Princeton researchers have received a 2020 Best Paper Award from the Association of Computing Machinery (ACM), recognizing their work in design verification. The paper proposed a formal model that provides a uniform way to analyze hardware designs in modern computing systems.
For computers to perform well, hardware engineers must be able to verify that their designs work exactly as intended at the software interface. While conventional processors benefit from well-studied formal verification methodologies — essentially a kind of mathematical proof — cutting edge chips don't yet have such a standard, according to electrical engineering graduate student Bo-Yuan Huang. Huang and fellow Ph.D. student Hongce Zhang are the lead authors on the paper. These chips contain highly specialized hardware accelerators that power our emerging computing systems – these are more complex and their designs more varied than conventional processors, creating challenging problems for engineers to solve.
"We're trying to extend what people did in the past for processors and try to generalize it for the new coming accelerators," Huang said.
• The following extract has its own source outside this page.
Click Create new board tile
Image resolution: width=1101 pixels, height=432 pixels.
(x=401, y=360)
Inspired by the specification of general-purpose processors, the researchers proposed modeling only the externally visible behavior of each command of the specialized accelerators. The model, called Instruction-Level Abstraction (ILA), works something like the blueprint for a house, giving both contractors and regulators a common set of specifications without overwhelming them with internal details. The ILA formal model provides a clean separation between software and hardware development and verification.
The paper, published in ACM Transactions on Design Automation of Electronic Systems, lays the foundation for a formal model that works across a wide range of hardware, including conventional general-purpose processors and more specialized accelerators.
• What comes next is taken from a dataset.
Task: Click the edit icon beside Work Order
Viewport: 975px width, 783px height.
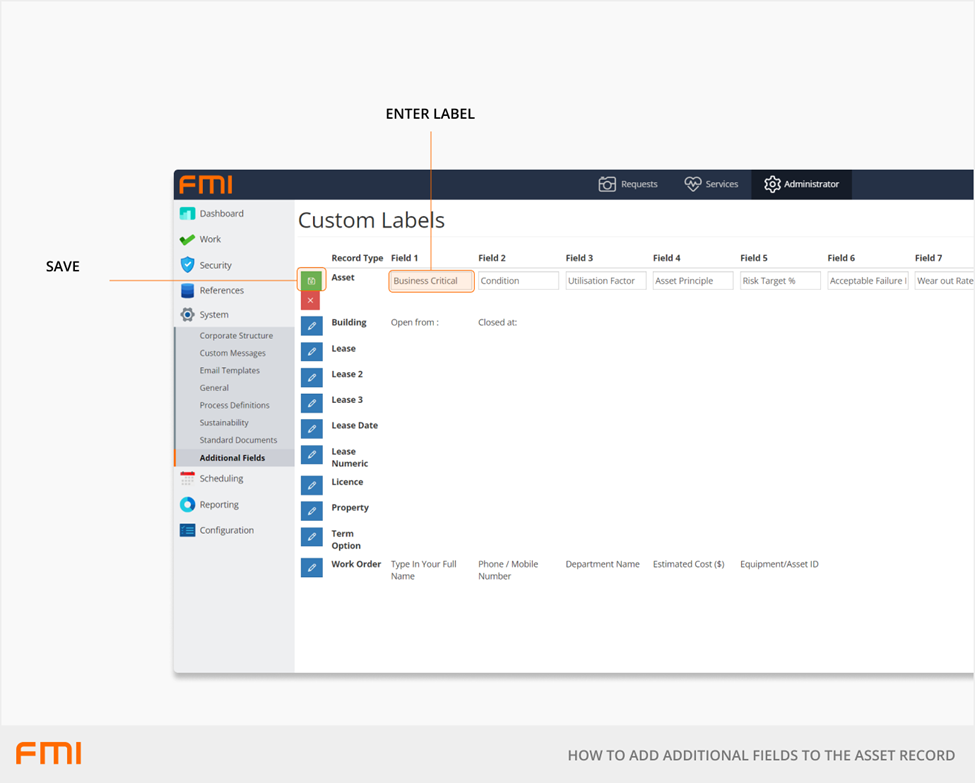Action: 312,568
In addition to describing the new model in formal detail, the researchers showcased its use in applications of machine learning, image processing and cryptography.
Huang first became interested in the topic as an undergraduate at National Taiwan University in Taipei. He came to Princeton in 2015 to work directly with Sharad Malik, the George Van Ness Lothrop Professor in Engineering, a leading authority on formal verification and the paper's senior author.
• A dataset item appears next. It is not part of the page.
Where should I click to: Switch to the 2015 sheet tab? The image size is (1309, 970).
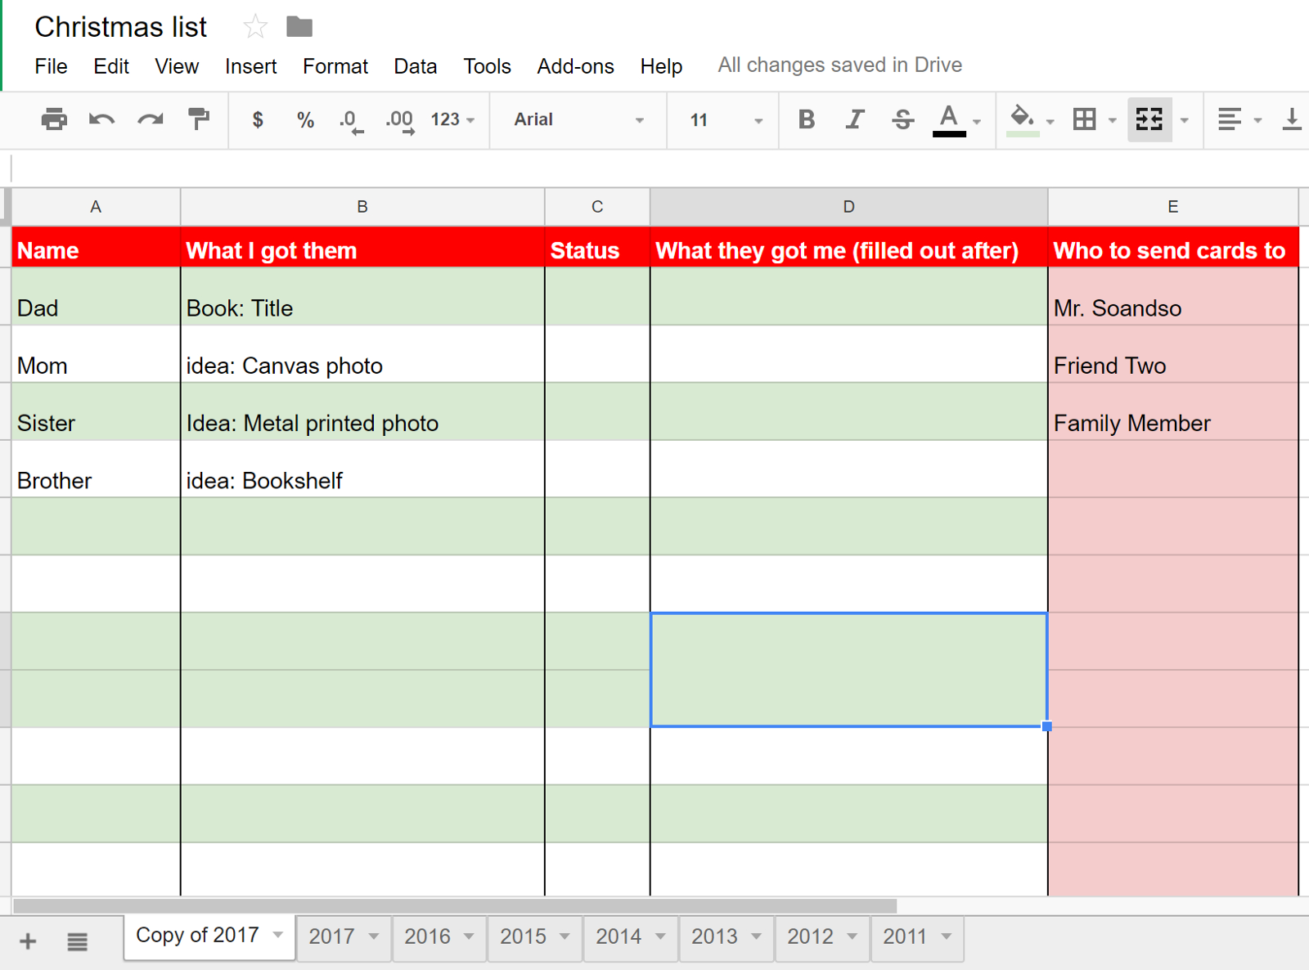click(524, 936)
The paper is part of a broader set of projects led by Malik, who is also the chair of electrical engineering, aimed at developing a universal model for end-to-end verification. One of the paper's authors, Pramod Subramanyan, previously won an ACM SIGDA outstanding dissertation award for related work.
The authors also include Yakir Vizel, who worked on this project as part of his post-doctoral studies at Princeton, now a faculty member at the Technion in Israel; and Aarti Gupta, professor of computer science.
The research was supported by Applications Driving Architectures (ADA) Research Center, a Joint University Microelectronics Program co-sponsored by the Semiconductor Research Corporation and the Defense Advanced Research Projects Agency.